Drive-in movie nights are the latest craze, but unless you have a 1950s convertible, you’re not going to get the full effect. Far more enjoyable to screen your favourite flick in your garden, by setting up a projector a few bean bags (and blankets for when it gets chilly). Instagrammer Rebecca Lawson from Great Yarmouth (@malmo_and_moss) did just that in the midst of lockdown, which “has been great for entertaining the boys.” It was, she says, quite easy. “The first part of the set-up was finding a good spot in the garden for the projector screen. It needed to be somewhere we could run a power cable out to, but which also allowed space for seating.”

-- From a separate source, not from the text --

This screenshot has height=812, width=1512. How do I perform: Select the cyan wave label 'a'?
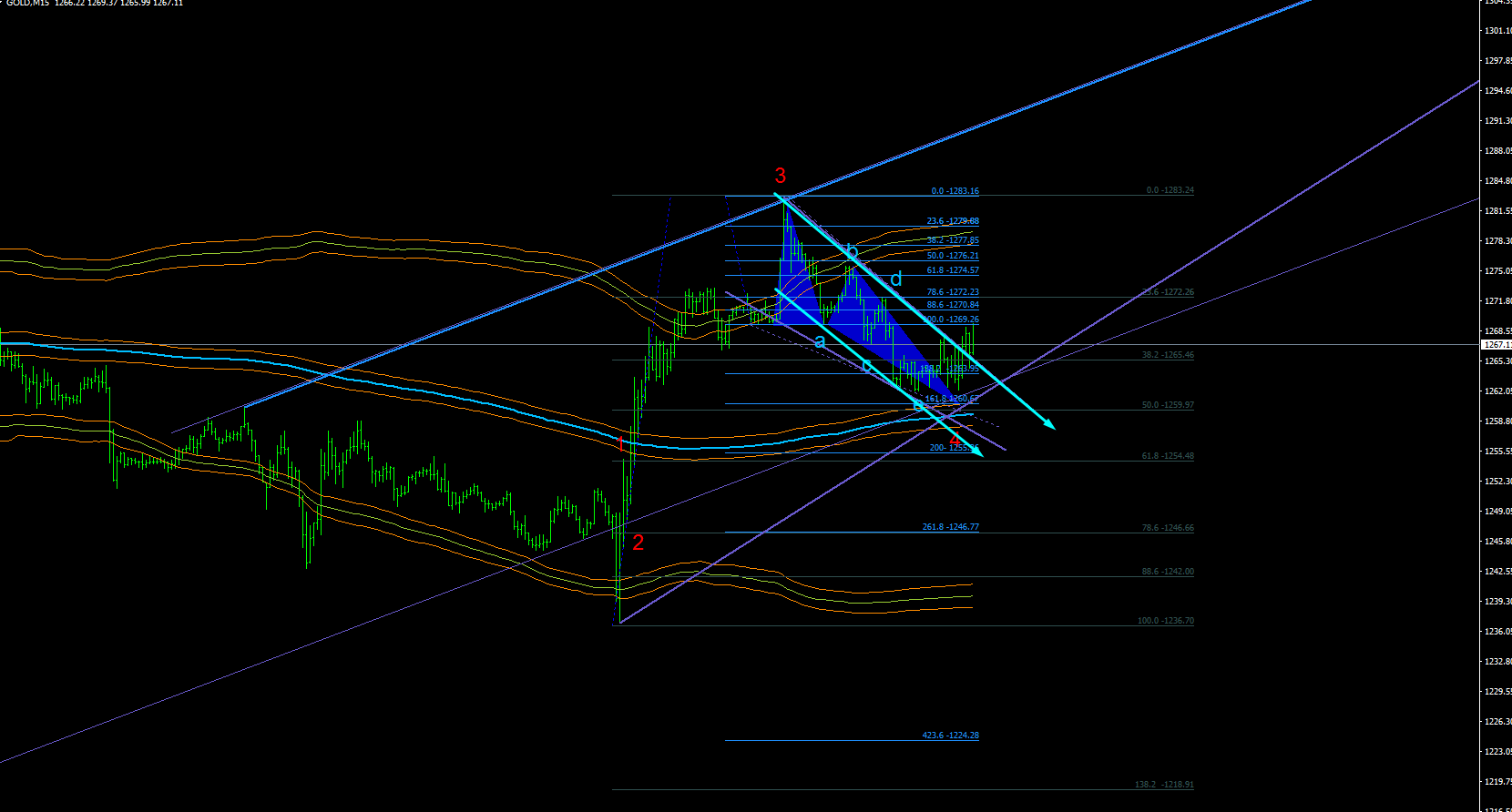click(820, 341)
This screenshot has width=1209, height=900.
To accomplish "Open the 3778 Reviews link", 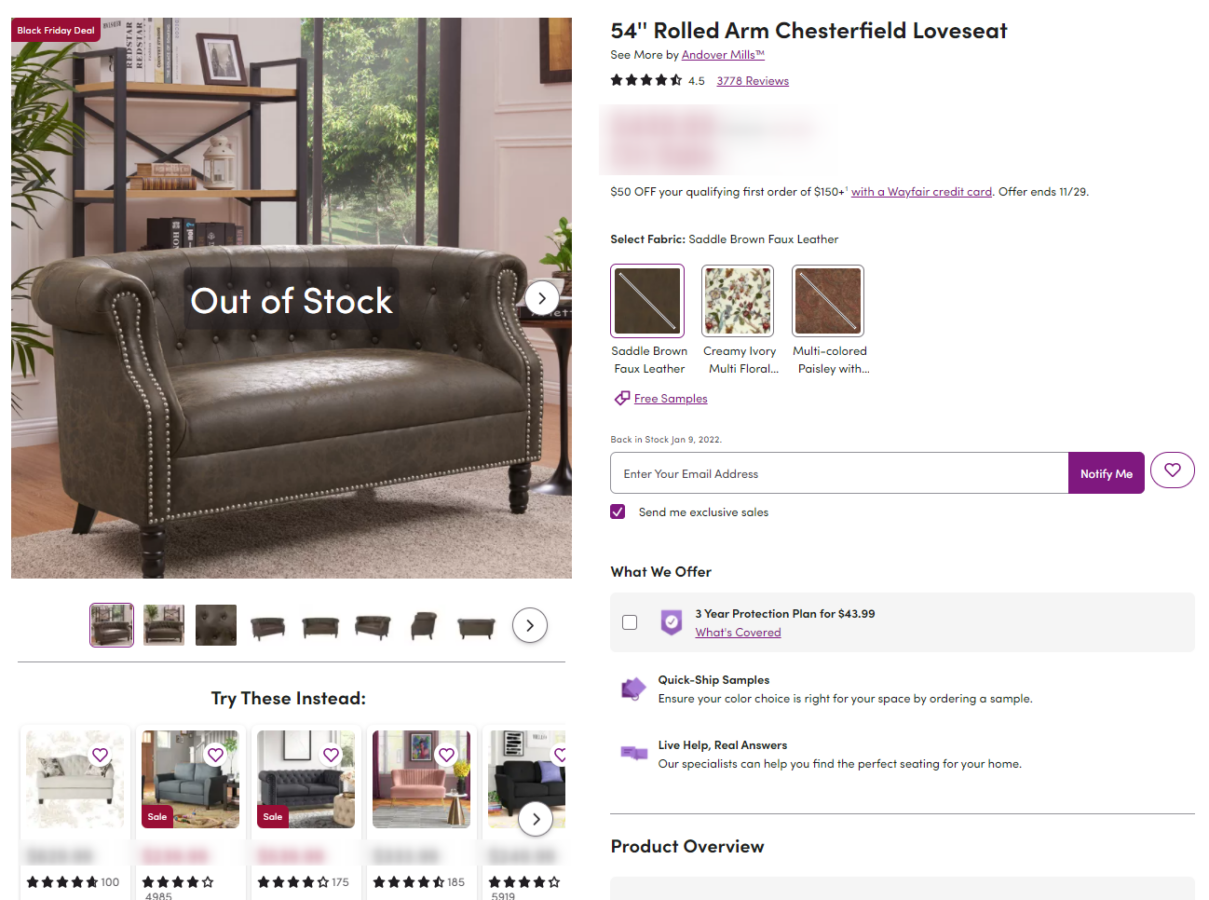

She used a Yaber 6500 lumens projector (£169.99) and a Vamvo 120in screen (£139.99), which she ordered from Amazon, then arranged beanbags, festoon lighting, cushions and outdoor rugs. “It’s all very easy to set up,” she says, but the key to getting a good picture is waiting for it to be sufficiently dark.” Try beanbag chairs from £224.99,; festoon lights from £25, and outdoor rugs from a selection at

Build a pond

We have all developed more of a fascination with nature this year and to encourage even more in to our gardens, a pond can bring “added vibrancy” with wildlife ranging from “frogs to dragonflies and water beetles”, according to Dr Andrew Salisbury, RHS Principal Entomologist.

Landscape architect Victoria Wade built a pond in her own garden this summer and says it’s a simple – if heavy duty – task. “It’s best to site a new pond in a sunny spot on level ground. Use a hose or some string to mark out the shape of the edges of the pond – it can be any shape you like,” she says. The deepest point should be about 60-80cm, with gently sloping edges to allow wildlife to access it safely.

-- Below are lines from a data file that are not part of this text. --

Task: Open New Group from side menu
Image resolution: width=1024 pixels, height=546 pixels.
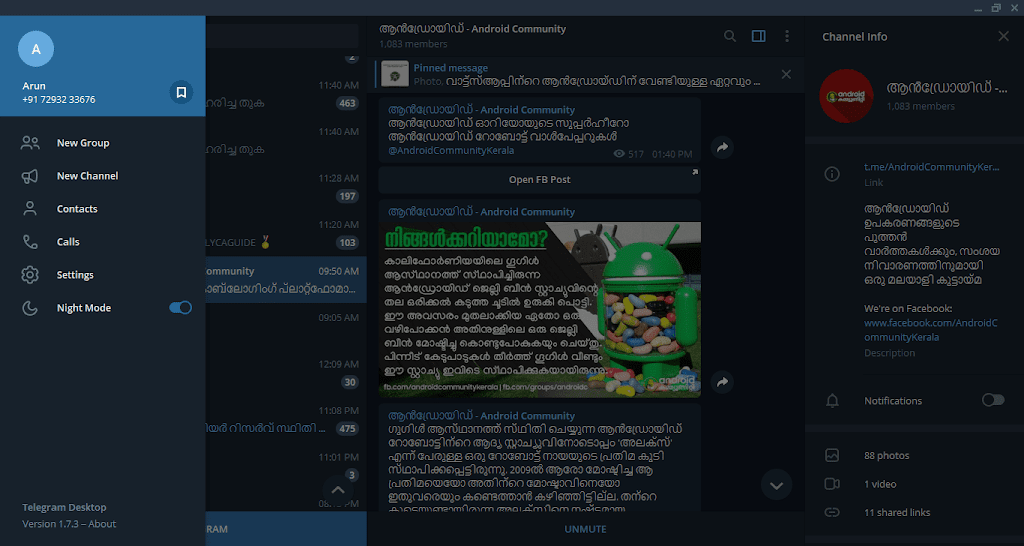Action: click(83, 143)
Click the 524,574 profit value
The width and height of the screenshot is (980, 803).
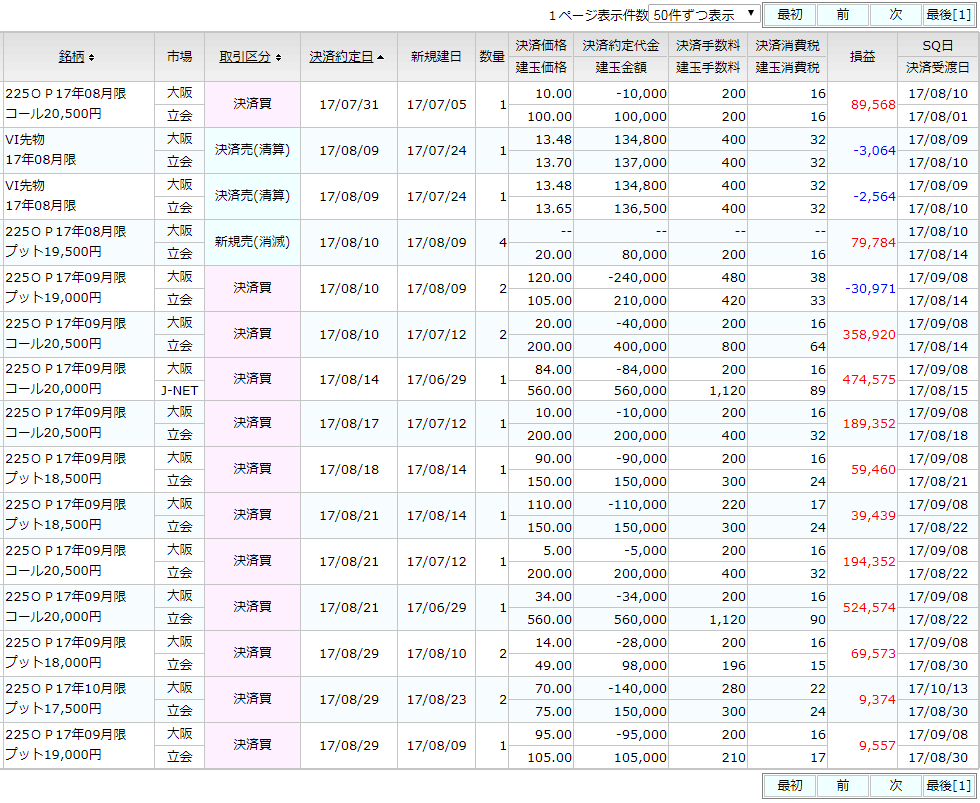click(866, 608)
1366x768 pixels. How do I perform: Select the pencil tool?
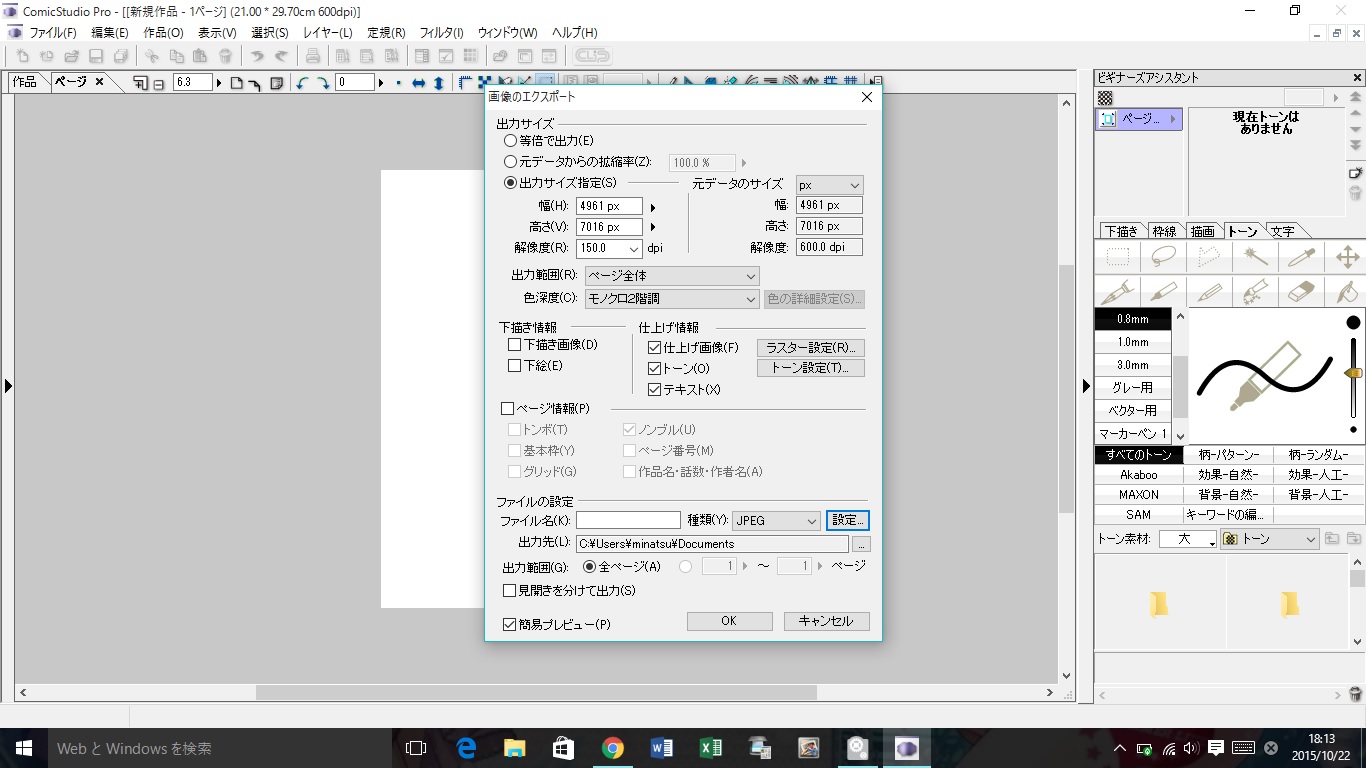pyautogui.click(x=1209, y=292)
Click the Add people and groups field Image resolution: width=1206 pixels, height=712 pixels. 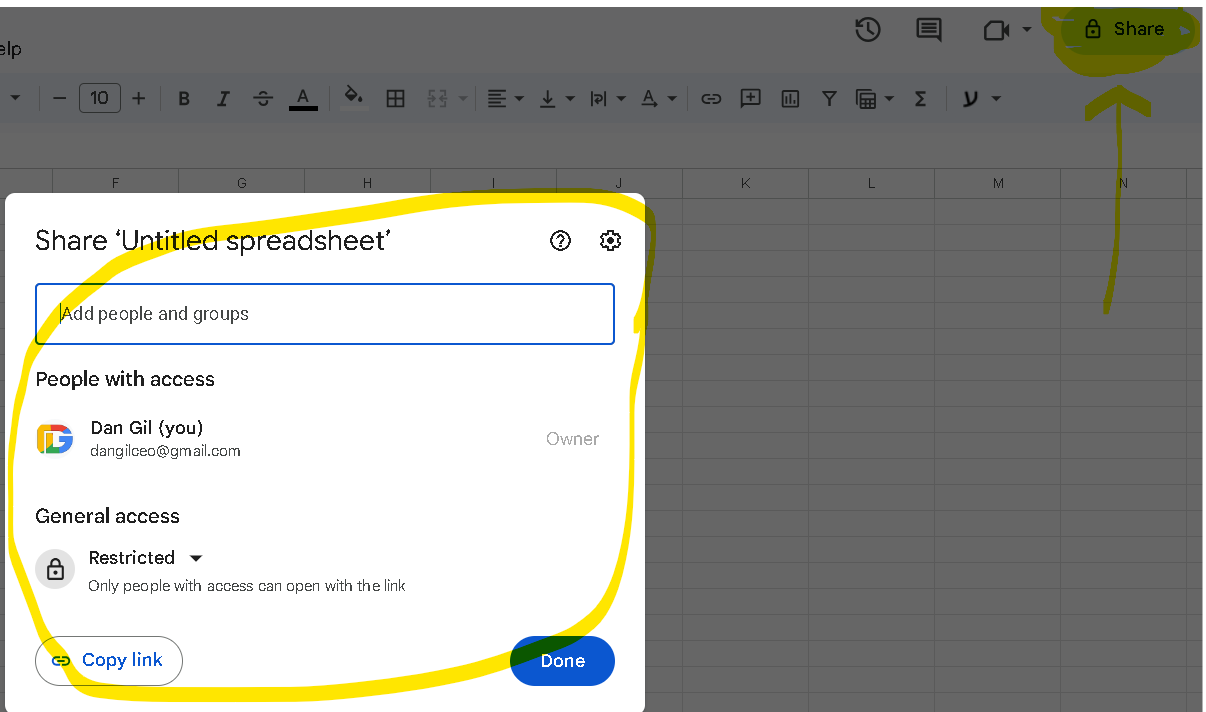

Once you have dug the pond, make sure you have removed any stones in the soil and then line the hole with pond underlay (or old carpet) before putting the pond liner on top. Put a layer of underlay on top of the liner, too, to protect the liner, half fill the pond to weigh down the liner and then use stones and washed gravel to create a natural looking edge to the pond.

Finish filling the pond and plant up with a mix of native aquatic plants. “You may get some blanket weed at first (scoop it out with a stick and leave it at the edge of the pond for any creatures to escape), but once the plants have established the pond will require very little maintenance and will hopefully bring your garden to life with lots of wonderful wildlife,” she says.